Technology has also radically changed the communications landscape. Twenty years ago, data that was written, typed or spoken was either not retained and stored at all, or could easily be part of a destruction schedule. If we stored a written letter or memorandum, it would be eventually purged as part of a cleanup. All of this has changed now, thanks to our good friend technology.
Letters and memos are stored on network drives, client desktops, or other storage media. What we don’t really see (virtually stored communications) doesn’t get in our way and is now retained for a much longer period of time.
Even verbal communications are often stored, thanks to new voice technologies. In the past few years, voice communications have found their way into electronic mailboxes, and are archived along with written communications.

Previous Options
Enormous storage capacity, coupled with complex records retention laws prompted organizations (especially those that were regulated) to think that the safest storage strategy was to keep everything. Tapes and media that now fit in one box can contain the equivalent of basements full of paper, and is Evolving E-Discovery cases have shown in reality, there is great risk in  the “save everything” type of retention strategy.

Supporting Reasons
All of this leads to the argument that Human Resources should play a critical stakeholder role in the information security governance of an organization.  Following are three supporting reasons why this is important.

Data Classification
Much information generated and retained by Human Resources, by its nature, should be protected at an elevated level.  Laws such as the Health Insurance Portability and Accounting Act (HIPAA), Family and Medical Leave Act (FMLA) and the confidential nature of salary information, background checks, drug testing results, and information related to disciplinary actions require organizations to place security requirements on these types of records.
Information technology is the custodian of the electronically stored records, but it is not the owner of the information. By its nature, HR is the owner of this data. According to the ISO 27000 (International Standard on Information Security Requirements), the term ‘owner’ identifies an individual or entity that has approved management responsibility for controlling the production, development, maintenance, use and security of the assets.

Records Retention
Nowhere is it more evident that Human Resources play a role in retention of records than in the world of electronic mail. We live in a litigious society. Employee disciplinary actions, especially terminations, can generate a lawsuit and kick in the Federal Rules of Civil Procedure as it relates to Electronically Stored Information (ESI), namely, E-Discovery. The Legal Department and Human Resources Department are key stakeholders in this process.
The Sedona Conference is a meeting of expert jurists, lawyers,  academics, and others and sets the standard for establishing reasonable policies and retention of ESI. Their number one guideline in the Sedona Commentary on Email Management is that retention policies should reflect the input of functional and business units through a team approach and should include the entire organization.  The key word is “reasonable” throughout. Retaining everything is not a reasonable approach. However, an organization must develop a documented and repeatable strategy for retaining ESI that protects both employees and the organization. HR has a critical consulting role in defining that strategy.

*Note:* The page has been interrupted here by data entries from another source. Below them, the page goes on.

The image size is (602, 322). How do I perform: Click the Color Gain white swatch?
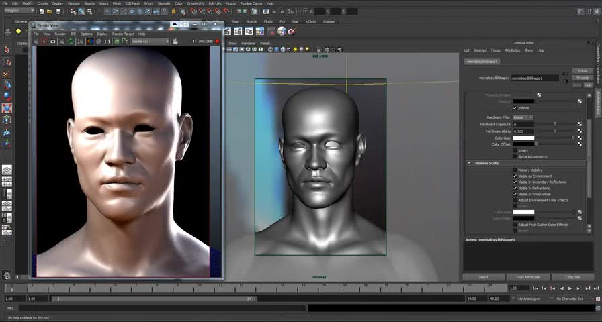coord(523,138)
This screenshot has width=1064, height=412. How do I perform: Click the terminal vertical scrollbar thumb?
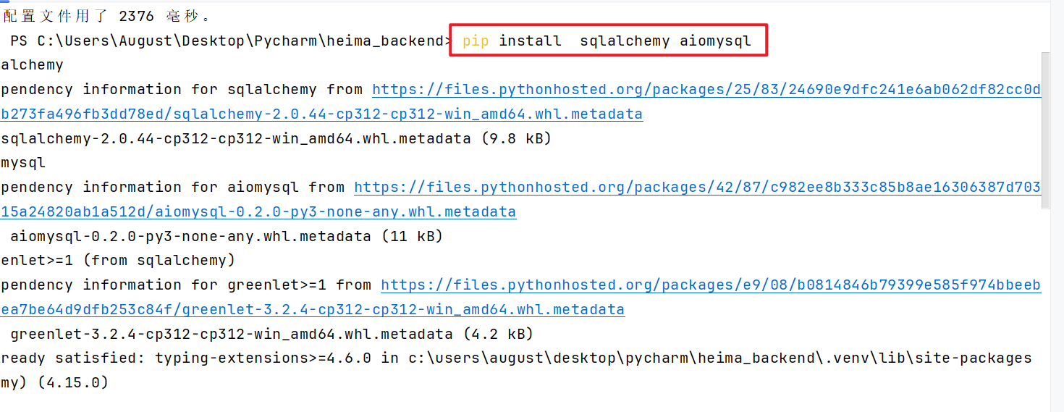click(x=1045, y=130)
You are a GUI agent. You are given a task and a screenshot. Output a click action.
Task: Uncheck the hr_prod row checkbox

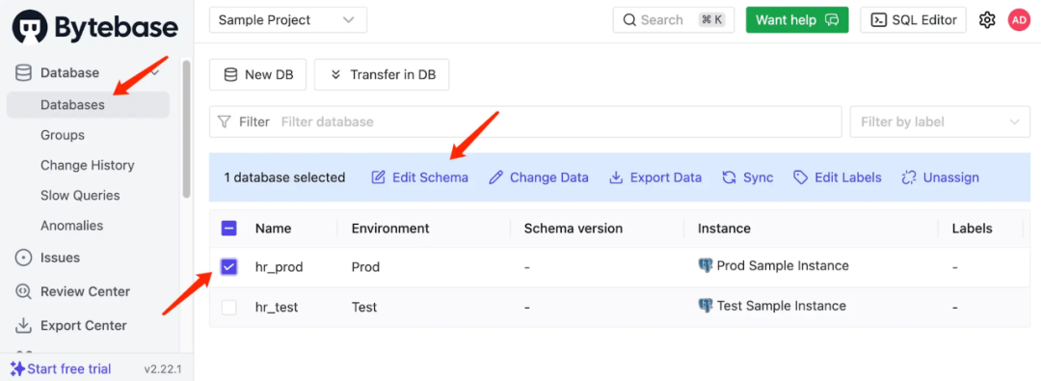coord(229,267)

Security Policies and Incidents
Technology plays a critical role in virtually all organizations. Technology also can be used in an inappropriate and time-wasting manner by staff. HR should have a voice in the acceptable use of technology tools that organizations provided to employees. HR also serves a critical organizational role in ensuring that security incidents and violations are handled consistently and in line with the disciplinary strategy of the organization. This also involves setting ground rules for using technology to monitor staff, working with Information Technology to remove and change access necessary for staff moving and leaving the organization, scheduling information security awareness training, etc.

Conclusion
ISO 27000 sets forth an entire set of controls to Human Resources security as it relates to information security management. Senior management must work to ensure that the person assigned to coordinate and manage Information Security in their organization include appropriate team members. If your organization chooses to keep HR from a seat at the Security Team table, it is important for you to build the case that your department needs to be represented. Without the department’s knowledge and input, the security team may fail, thus causing further issues as it relates to ESI, policies, and potential incidents.